A central character in the hit sitcom “Parks and Recreation” (2009-2015), Leslie Knope serves as deputy director of her office in the city hall of the fictional town of Pawnee, Indiana. She is also a distinctive sort of liberal.
Typical liberal
Leslie believes fervently in her pure intentions and government’s capacity under her direction to improve people’s lives. A Democrat, she idolizes Hillary Clinton and Madeleine Albright. Quirky, cheerful, warm, and caring, Leslie is prone to clueless interventions in colleagues’ and friends’ lives owing to her failure to imagine that others could be unmoved by or averse to her well-meaning plans. She loves her small town and searches for projects to promote community even as her initiatives often proceed contrary to Pawnee citizens’ expressed preferences.

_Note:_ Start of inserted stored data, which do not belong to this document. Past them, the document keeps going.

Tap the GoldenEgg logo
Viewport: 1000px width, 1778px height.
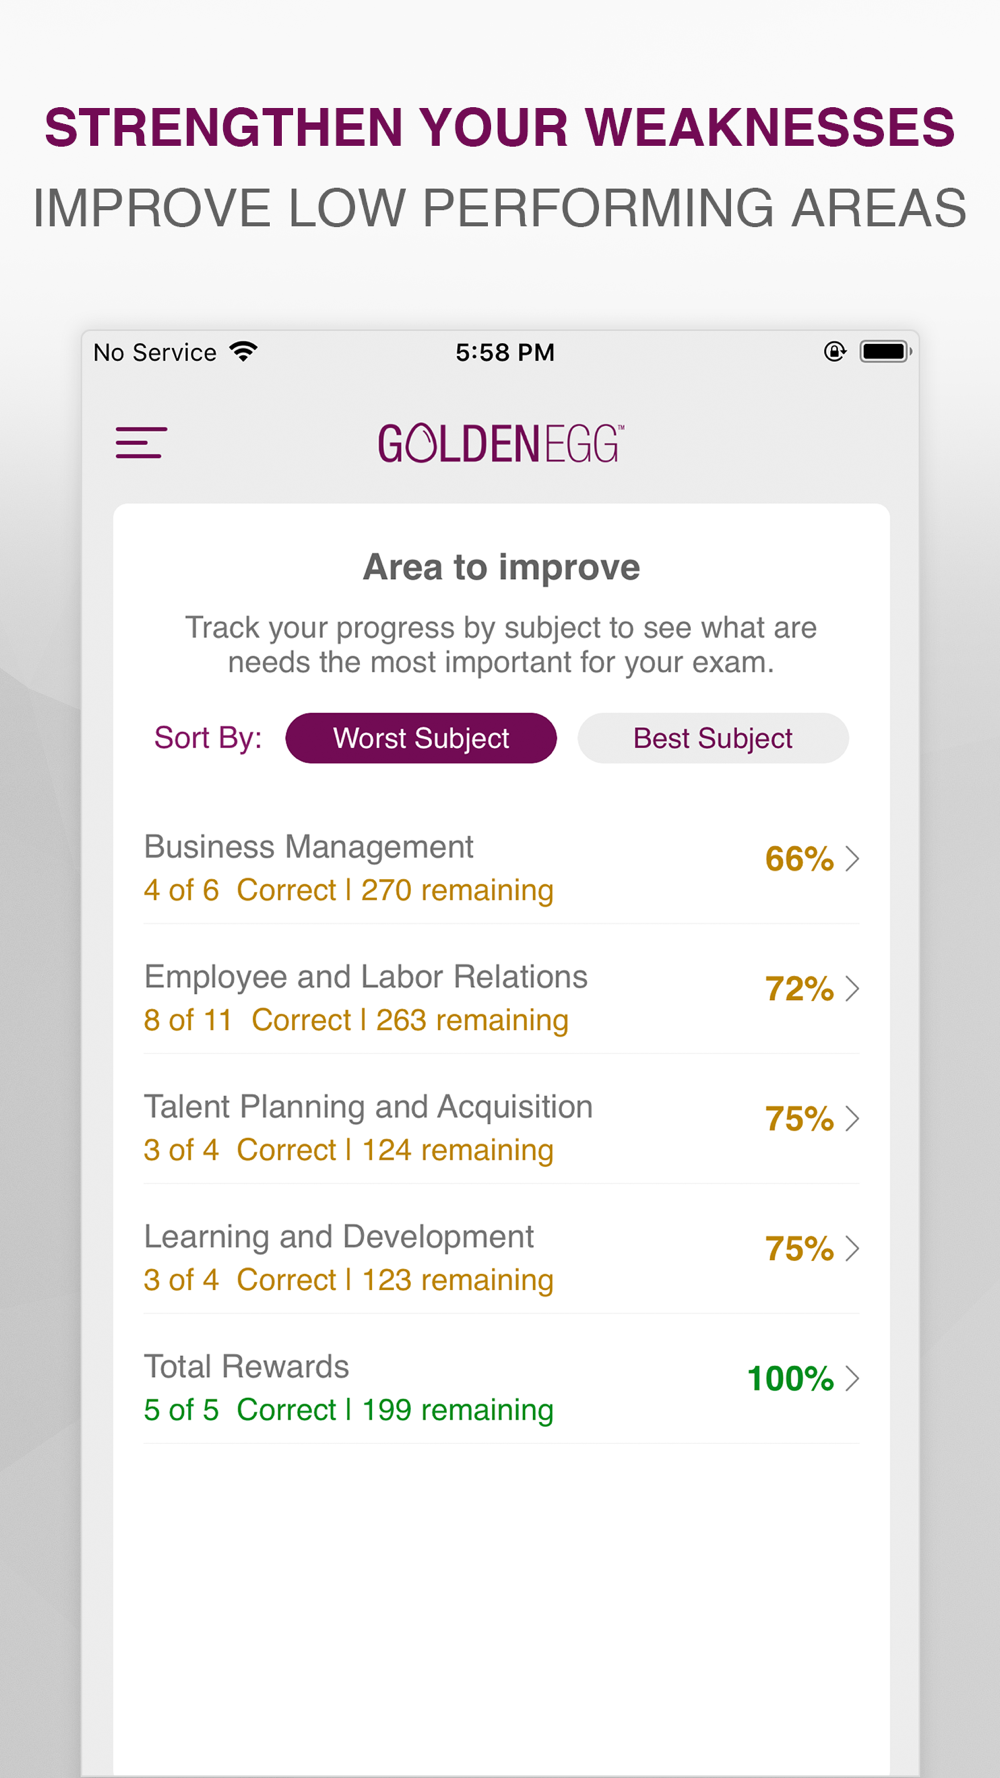pyautogui.click(x=501, y=444)
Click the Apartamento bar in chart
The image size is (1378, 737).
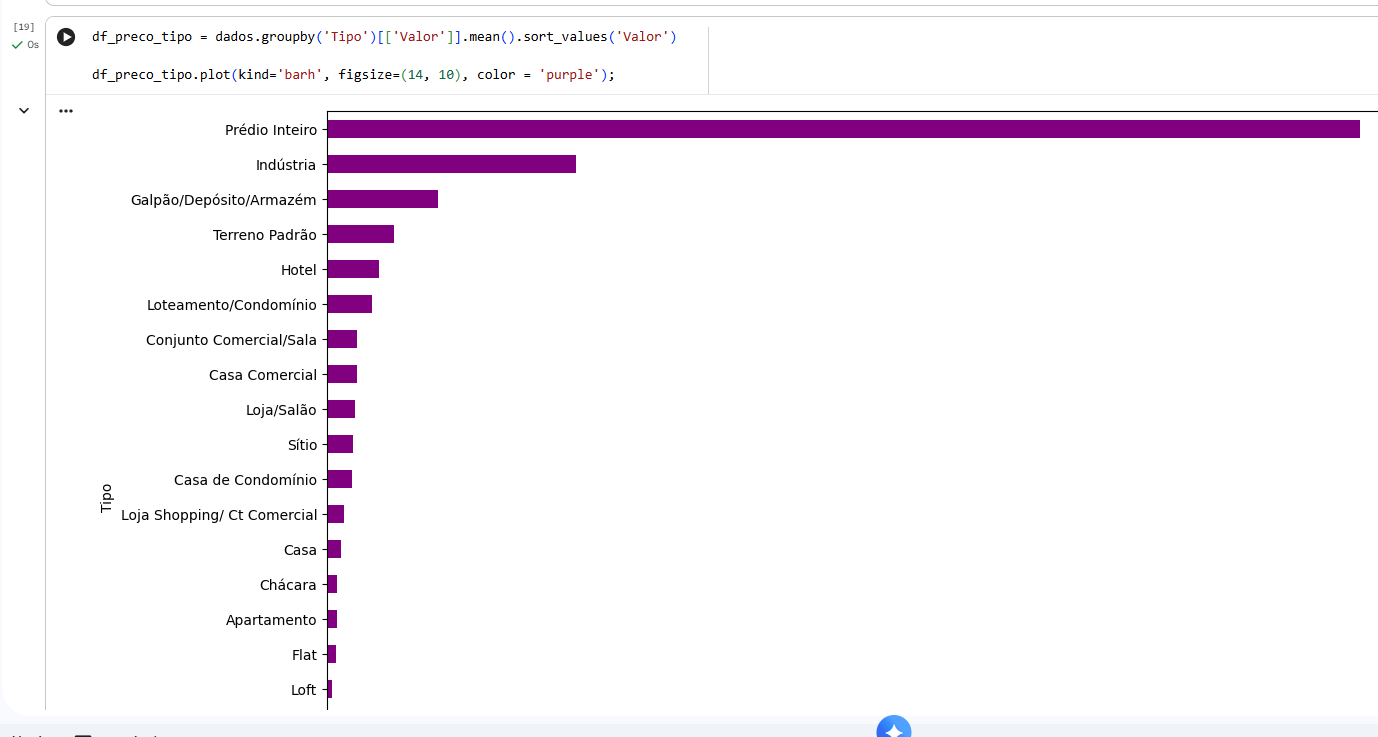point(332,619)
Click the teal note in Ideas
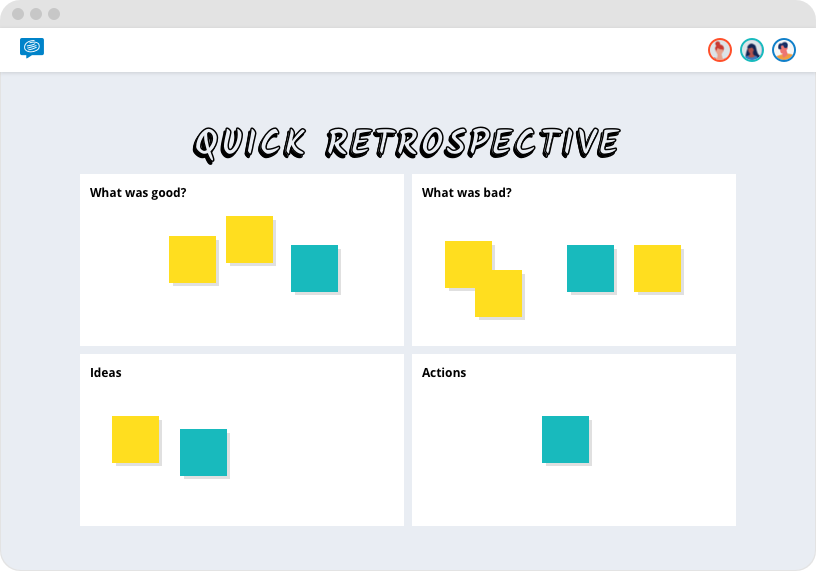This screenshot has width=816, height=571. [x=203, y=452]
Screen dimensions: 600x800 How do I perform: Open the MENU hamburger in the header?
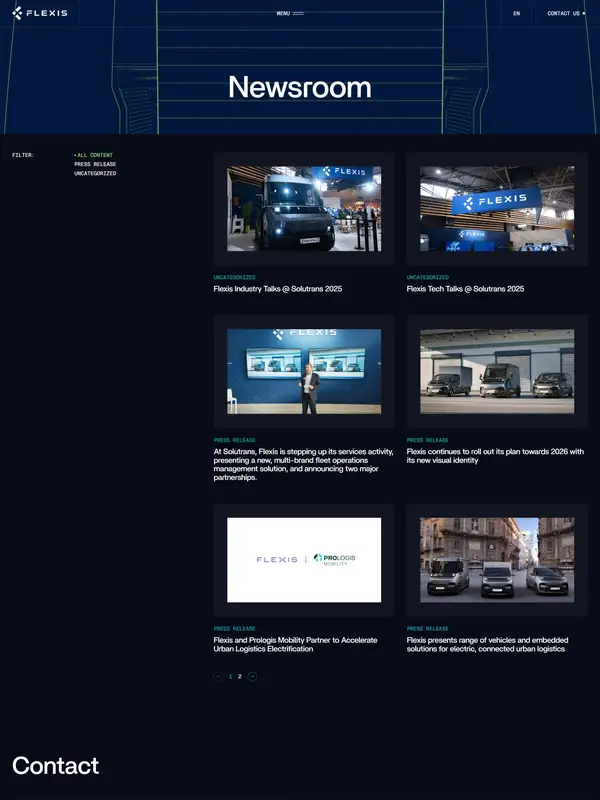pos(290,14)
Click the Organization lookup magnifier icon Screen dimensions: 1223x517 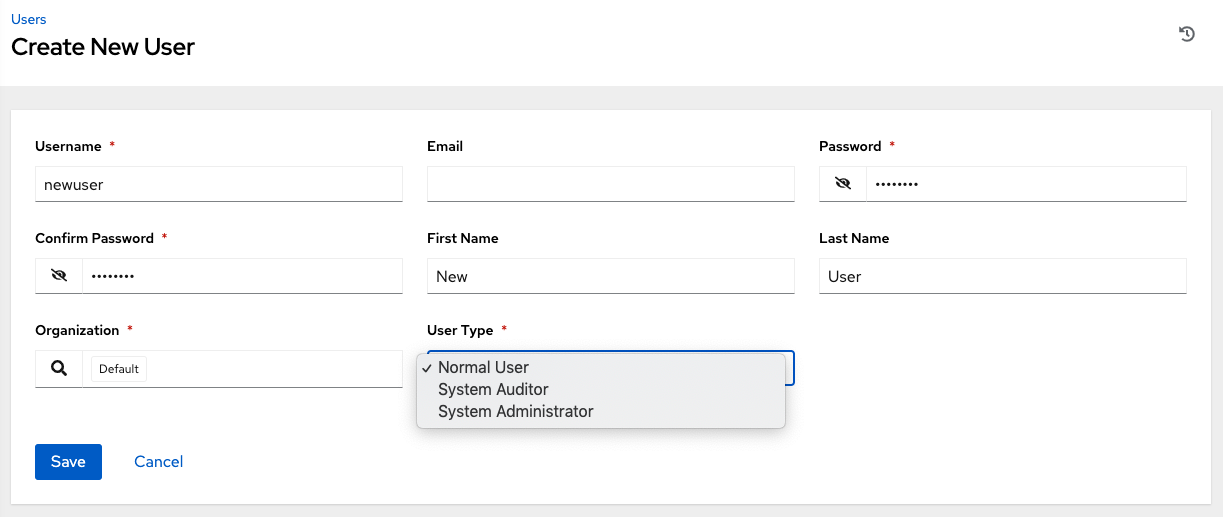(x=59, y=369)
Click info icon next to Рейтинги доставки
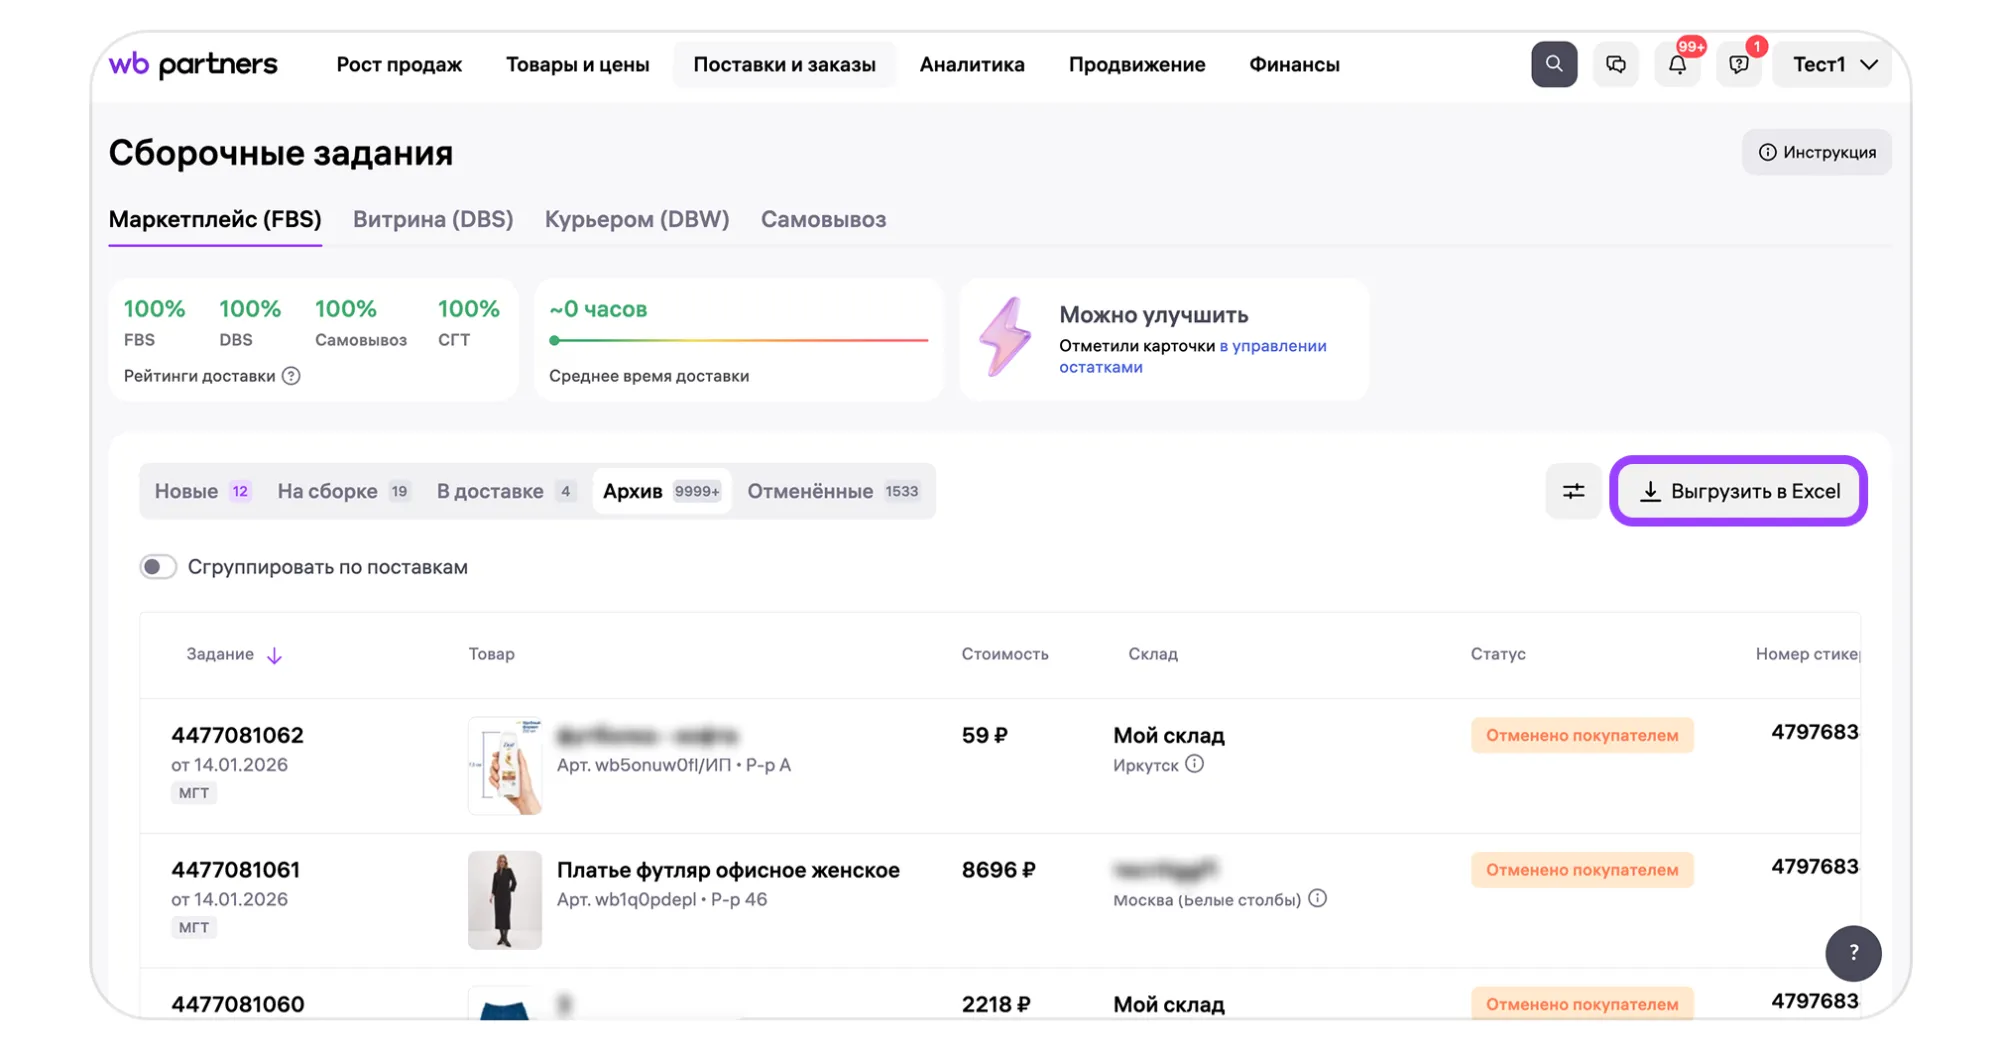The image size is (1999, 1051). pyautogui.click(x=291, y=376)
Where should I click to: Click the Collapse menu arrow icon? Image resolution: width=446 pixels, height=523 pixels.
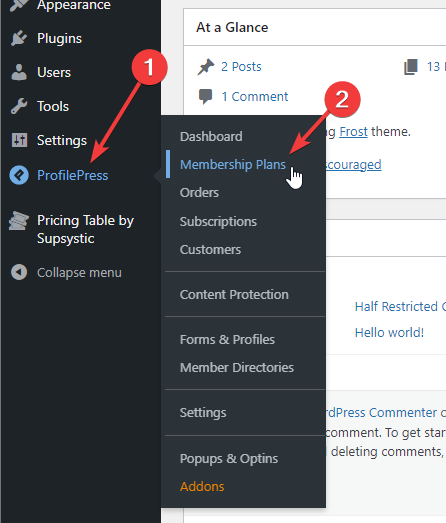[x=19, y=272]
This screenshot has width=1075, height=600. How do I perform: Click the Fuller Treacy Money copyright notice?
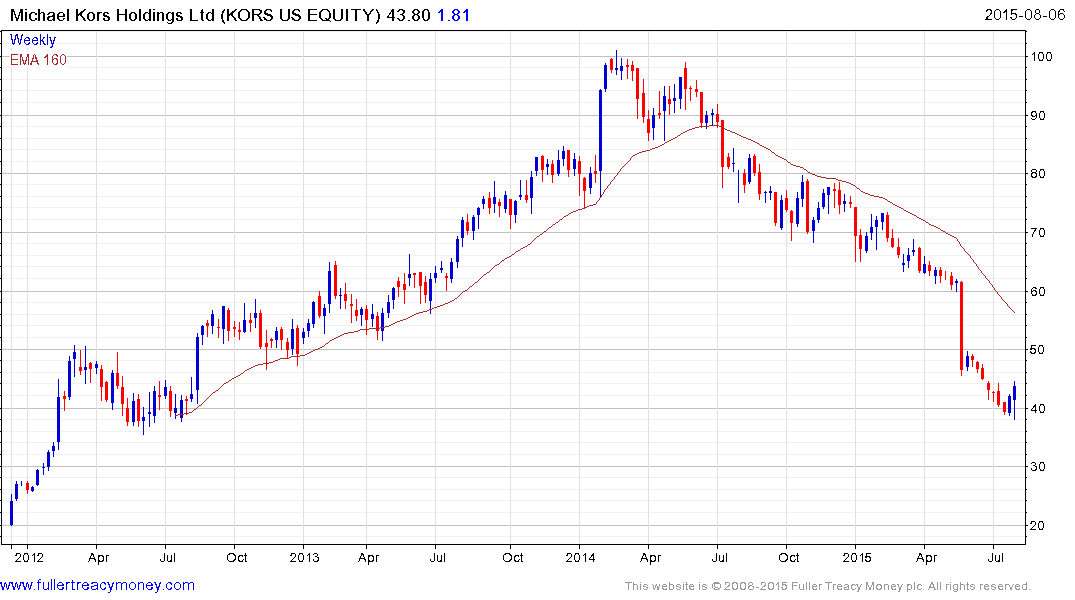(x=827, y=586)
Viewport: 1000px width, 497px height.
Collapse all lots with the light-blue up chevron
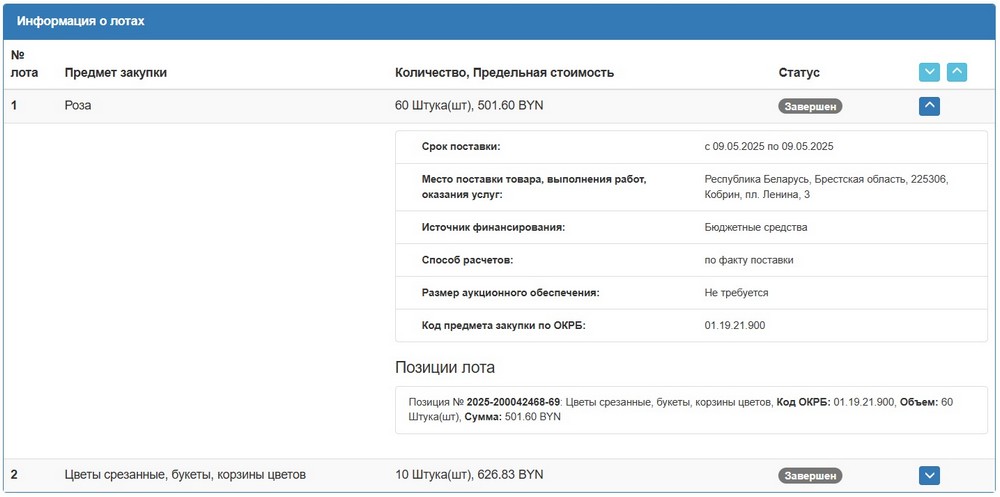tap(957, 72)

In “Liberalism as a Way of Life,” Alexandre Lefebvre argues that Leslie represents “a singularly compelling representation of the liberal spirit.” For Lefebvre, a professor of politics and philosophy at the University of Sydney, that is high praise. Liberalism is not merely one attractive option among many moral and political outlooks, according to Lefebvre, himself an unabashed liberal. He contends in his new book that contemporary liberalism coincides with progressive politics and constitutes the one best way of living. At the same time, Lefebvre paradoxically maintains that liberalism’s superiority consists in part in its affirmation that there is no single path that leads to happiness and human flourishing.
Liberal inconsistency
This paradox – that academic liberalism denies a greatest good or authoritative set of virtues but claims that true liberals embody both – fuels the disparity between how liberals often see themselves and how others frequently see them. Especially among professors, self-proclaimed liberals typically consider themselves high-minded, empathetic, reasonable, humble, and open to diverse viewpoints. Yet they come across to many as high-handed, moralistic, dogmatic, arrogant, and intolerant.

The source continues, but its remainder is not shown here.